Back in March, when COVID-19 began to spread around the world, no one knew whether door-to-door polio campaigns would make things worse, says Hil Lyons, a statistician at the Institute for Disease Modeling (IDM) in Bellevue, Washington. Without answers, “The default was to shut things down,” he says.
The cost was enormous. “There’s a growing sense that the collateral damage [of pausing campaigns] is really substantial,” says Nick Grassley of Imperial College London (ICL), who heads one of the groups modeling the impact of the pause and how best to respond. In “urgent” recommendations in late May, GPEI said it expected circulation of polioviruses “to increase exponentially during the upcoming high season,” raising the possibility of “uncontrolled multi-country outbreaks.
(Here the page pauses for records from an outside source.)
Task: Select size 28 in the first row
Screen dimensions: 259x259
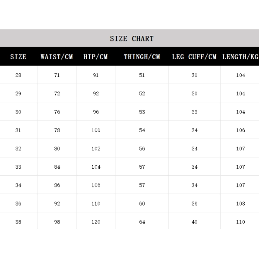Action: (x=18, y=75)
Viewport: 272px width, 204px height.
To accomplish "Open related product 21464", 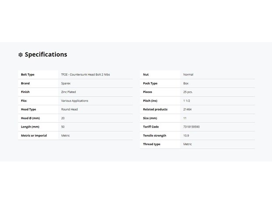I will [x=187, y=109].
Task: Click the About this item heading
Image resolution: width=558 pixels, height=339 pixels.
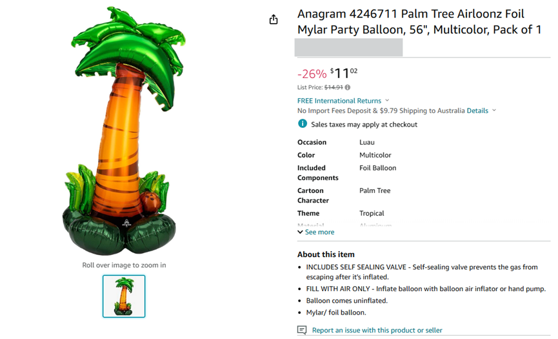Action: click(x=326, y=254)
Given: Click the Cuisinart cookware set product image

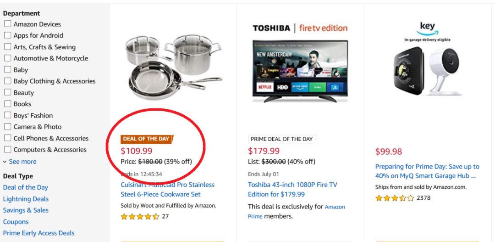Looking at the screenshot, I should point(167,67).
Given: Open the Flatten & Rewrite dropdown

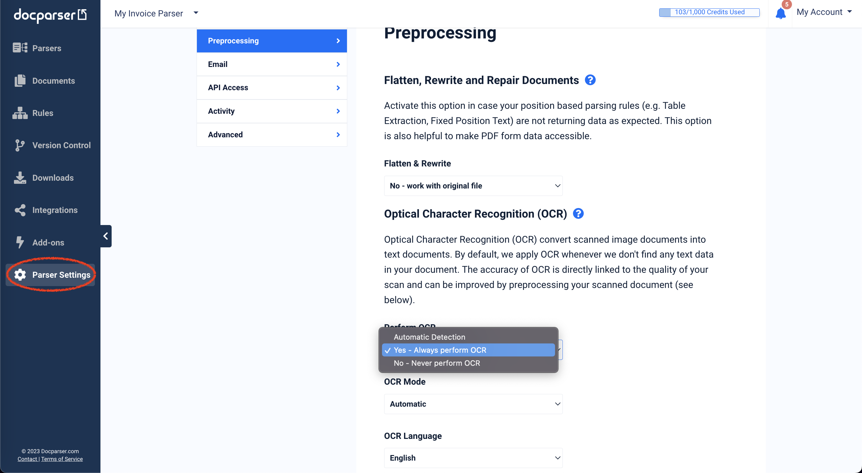Looking at the screenshot, I should point(473,186).
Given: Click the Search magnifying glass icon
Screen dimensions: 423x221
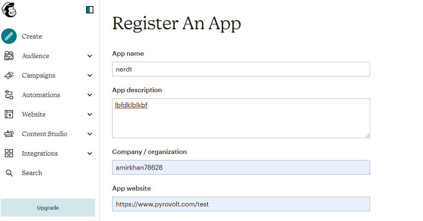Looking at the screenshot, I should (x=9, y=173).
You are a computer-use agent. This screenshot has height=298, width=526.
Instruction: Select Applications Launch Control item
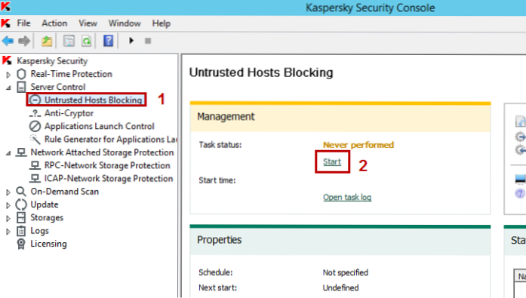click(100, 127)
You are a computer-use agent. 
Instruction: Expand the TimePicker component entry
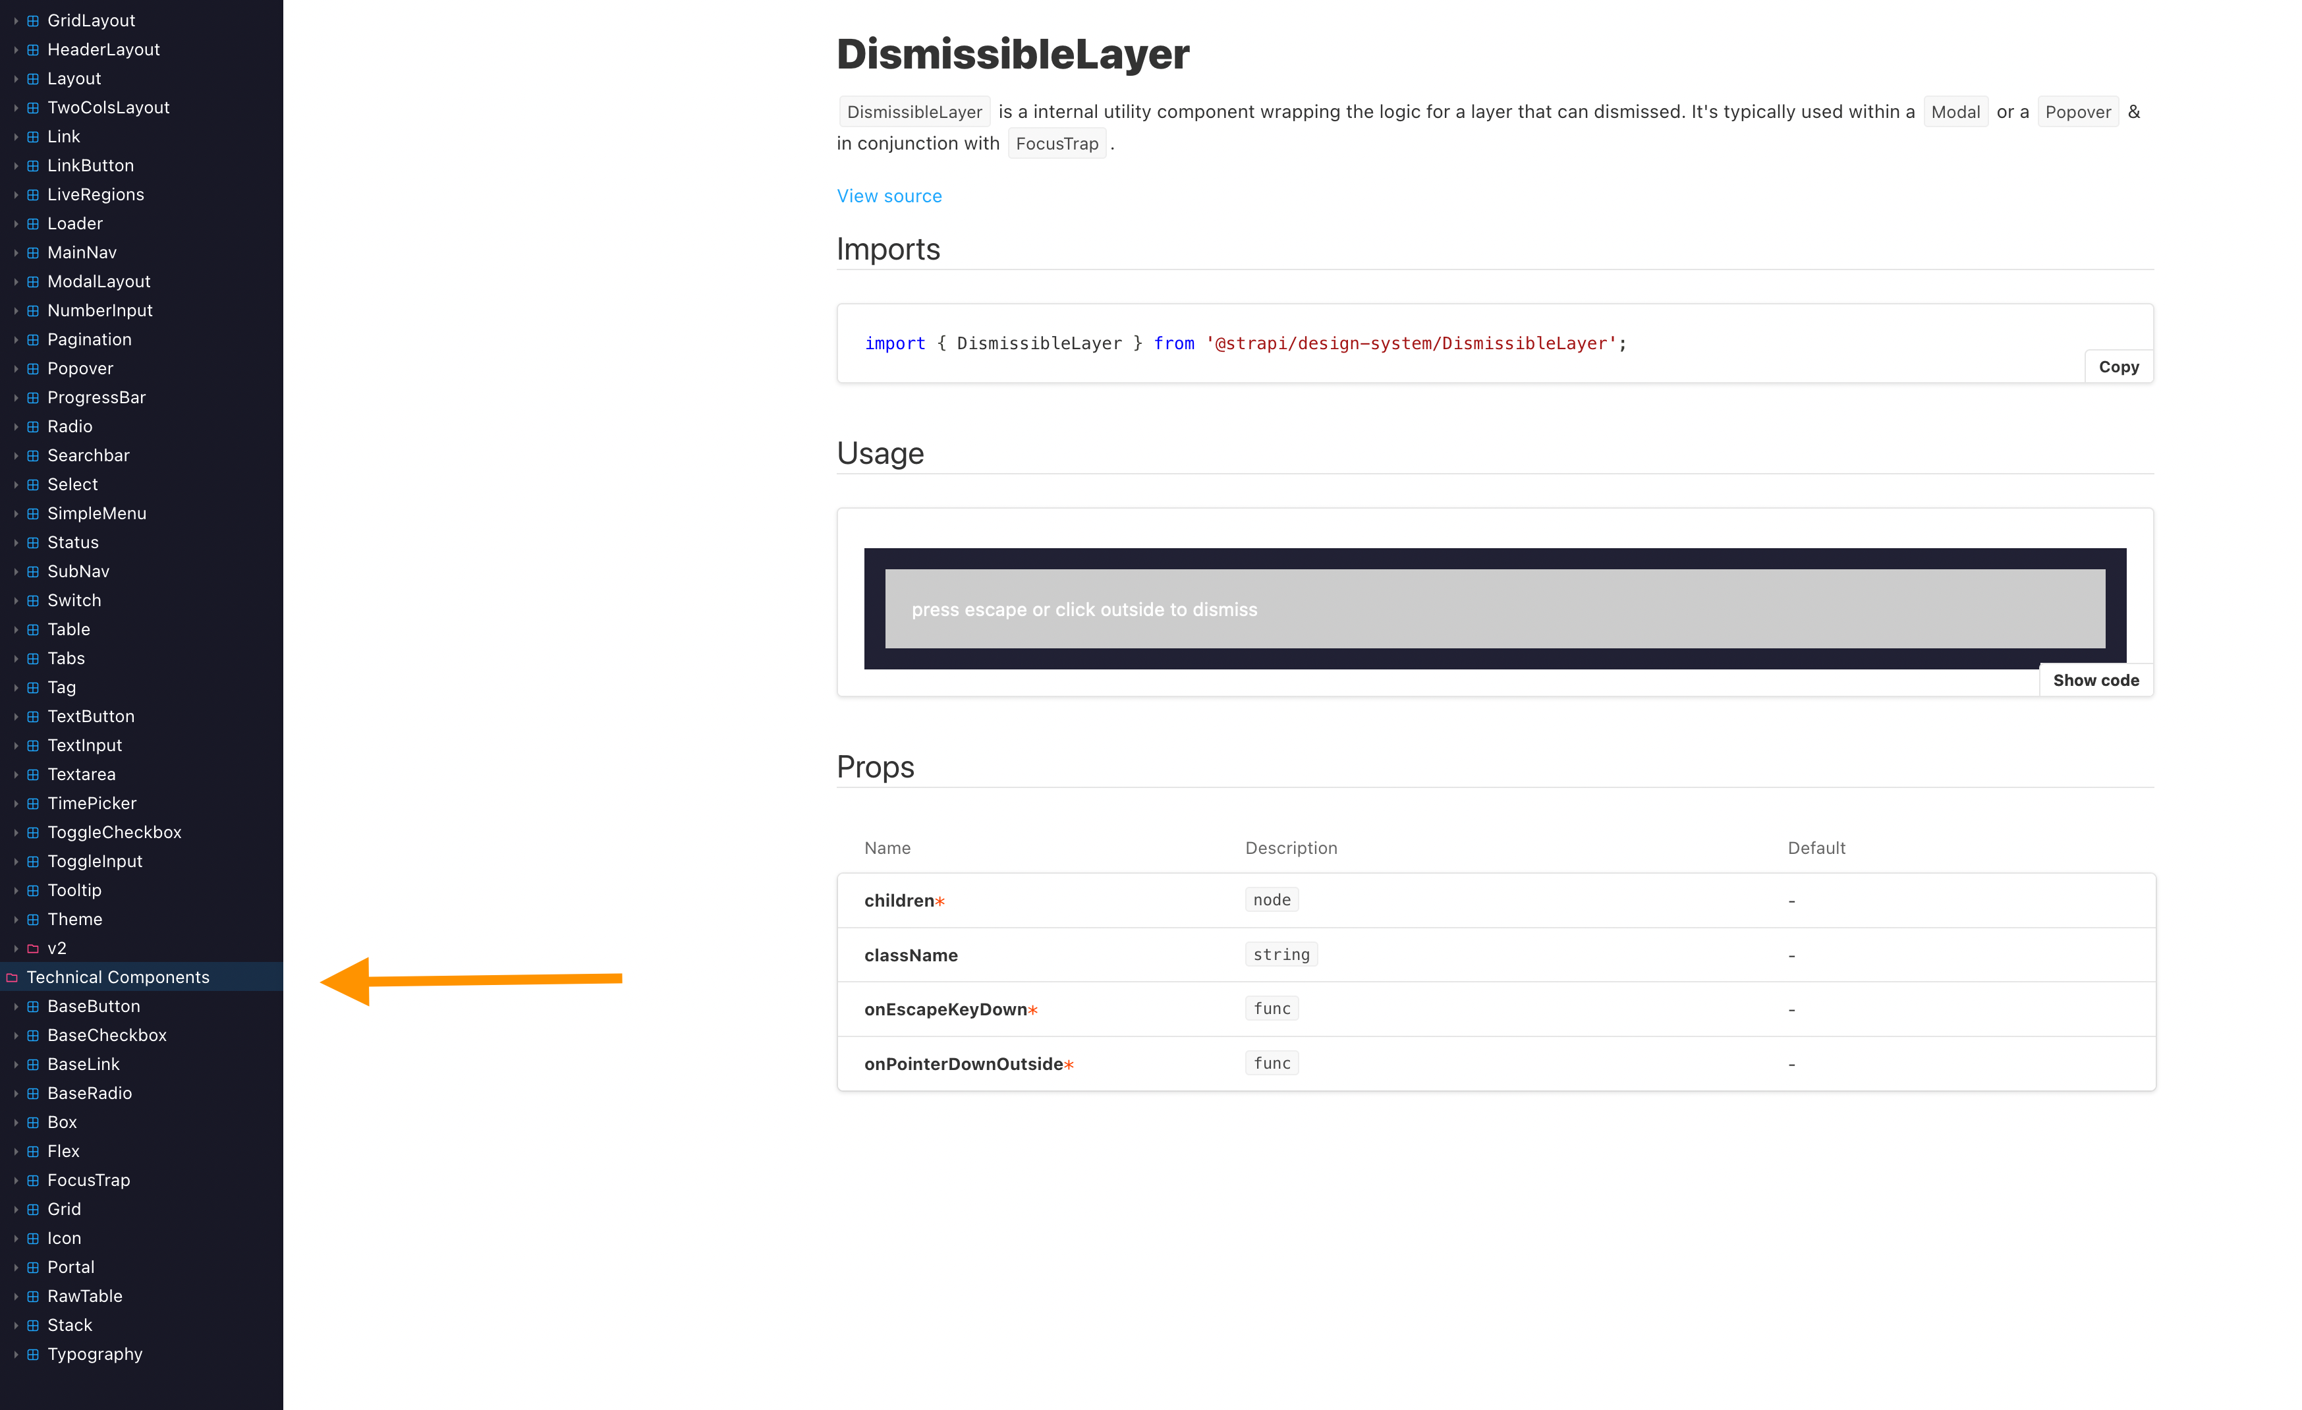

IDM models also suggest the effect of polio campaigns on the pandemic is likely small in places where the virus is already raging. “The outbreak has its own momentum and acceleration,” Lyons explains. In areas where COVID-19 has yet to hit, however, the risks are substantial. To lower them, vaccinators will be screened for COVID-19, wear masks, use hand sanitizer, and practice physical distancing as much as possible. Most important, says Hamid Jafari, WHO’s head for polio eradication in Pakistan and Afghanistan, teams will work in their own communities. “We don’t want to bring workers from infected areas to uninfected areas,” he says.